The question of impeachment was postponed until July 26 when a resolution was passed containing the clause, "... to be removable on impeachment & conviction of malpractice or neglect of duty..."
In a Report before the Convention, September 7, Sect. 2. Art: 10. read as follows:
"He shall be removed from his office on impeachment by the House of Representatives, and conviction by the Senate, for Treason, or bribery..."
The issue of impeachment was again taken up September 8 when George Mason asked:
Why is the provision restrained to Treason & bribery only? Treason as defined in the Constitution will not reach many great and dangerous offences. Hastings is not guilty of Treason. Attempts to subvert the Constitution may not be Treason as above defined. As bills of attainder which have saved the British Constitution are forbidden, it is the more necessary to extend: the power of impeachments. He movd. to add after "bribery" "or maladministration."
The motion was seconded by Elbridge Gerry.
James Madison said that "So vague a term will be equivalent to a tenure during pleasure of the Senate."
Gouverneur Morris agreed that "it will not be put in force & can do no harm. An election of every four years will prevent maladministration."
Mason withdrew "maladministration" and substituted "other high crimes & misdemesnors agst. the State"
The motion passed.
More debate followed on the issue of changing "Senate" to "Supreme Court." A motion to strike "Senate" failed.
A motion to amend the clause to substitute "State" with "United States" passed.

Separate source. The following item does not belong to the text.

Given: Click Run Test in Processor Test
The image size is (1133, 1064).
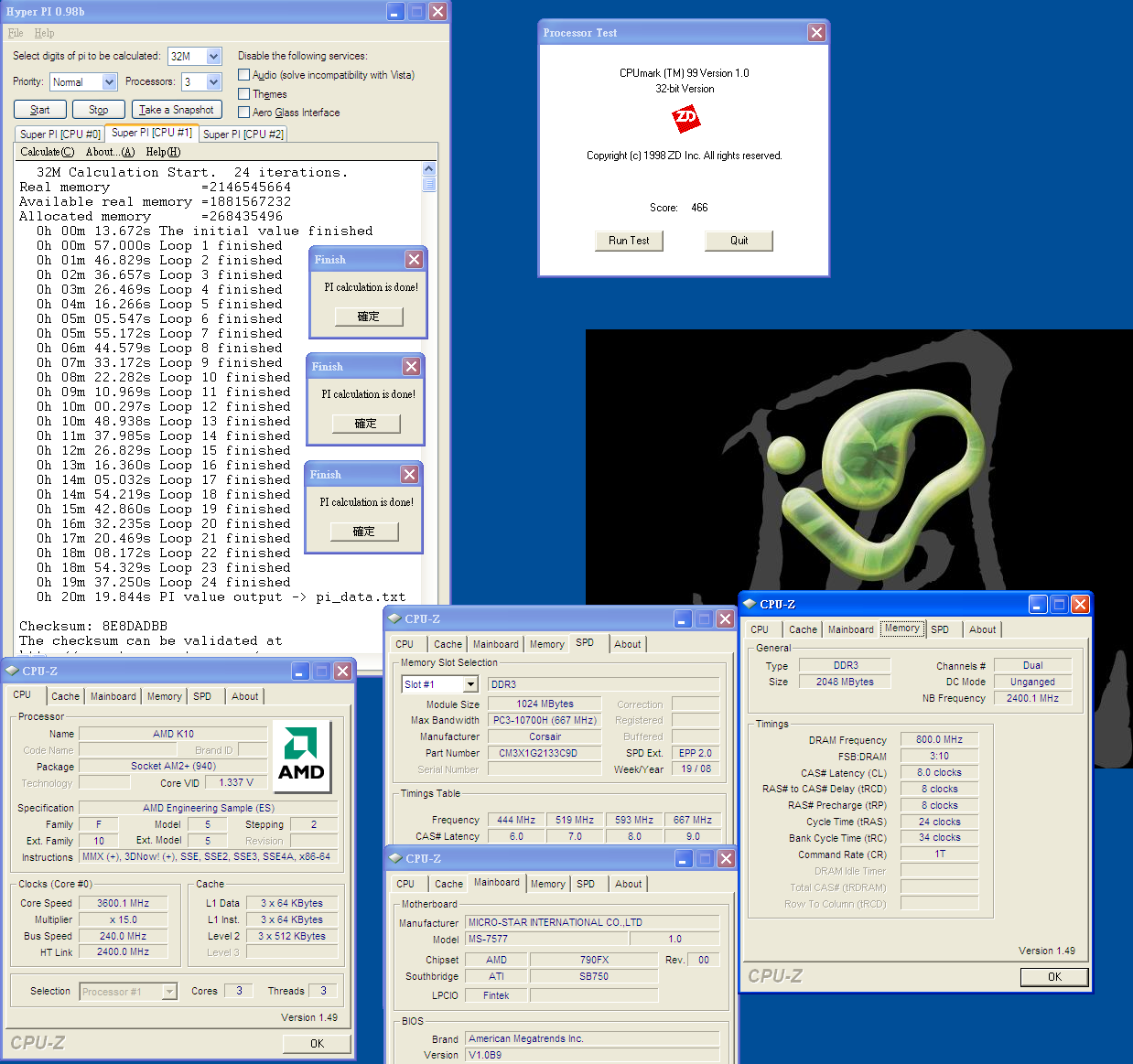Looking at the screenshot, I should coord(628,241).
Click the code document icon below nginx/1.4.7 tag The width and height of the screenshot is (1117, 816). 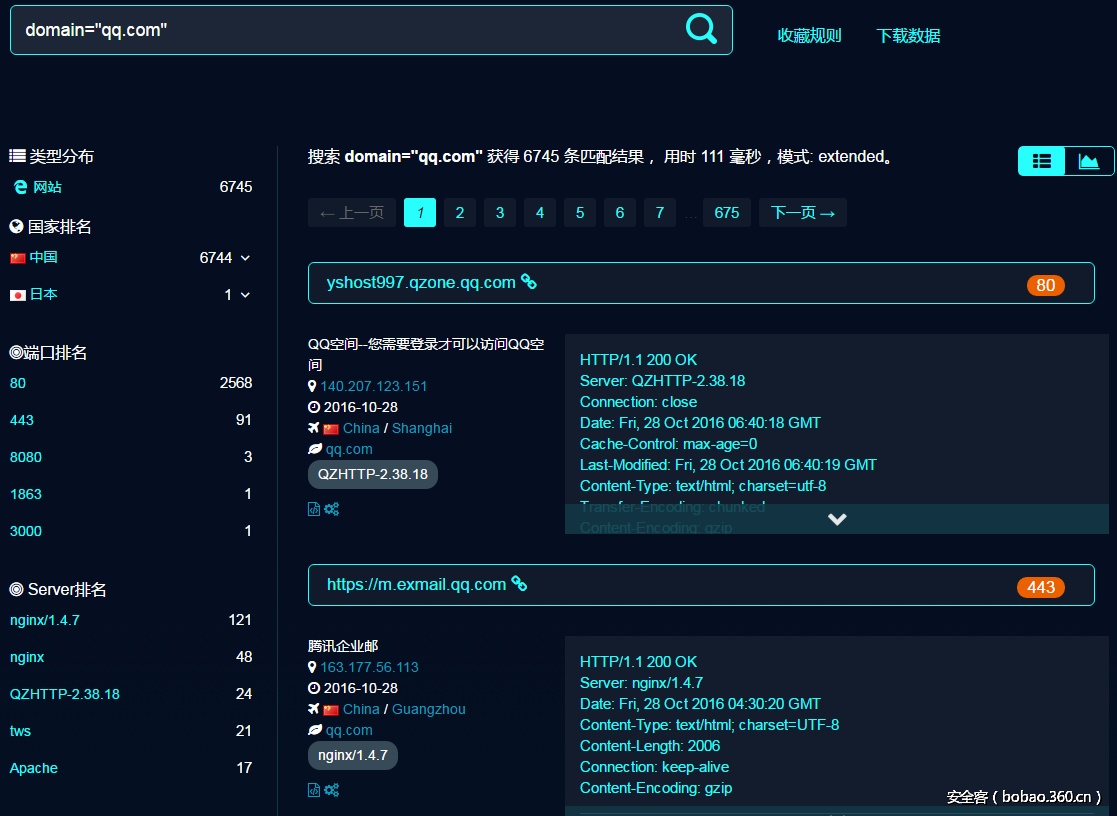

On the subject of impeachments, a motion was made and passed to add "The vice-President and other Civil officers of the U. S. shall be removed from office on impeachment and conviction as aforesaid" to the clause.
:: Conclusion
It is obvious that the Founders intended for the Executive to be independent, but subject to checks and balances by the Legislative and Judicial branches of government. Madison said, "The accumulation of all powers, legislative, executive, and judiciary, in the same hands, whether of one, a few, or many, and whether hereditary, self-appointed, or elective, may justly be pronounced the very definition of tyranny."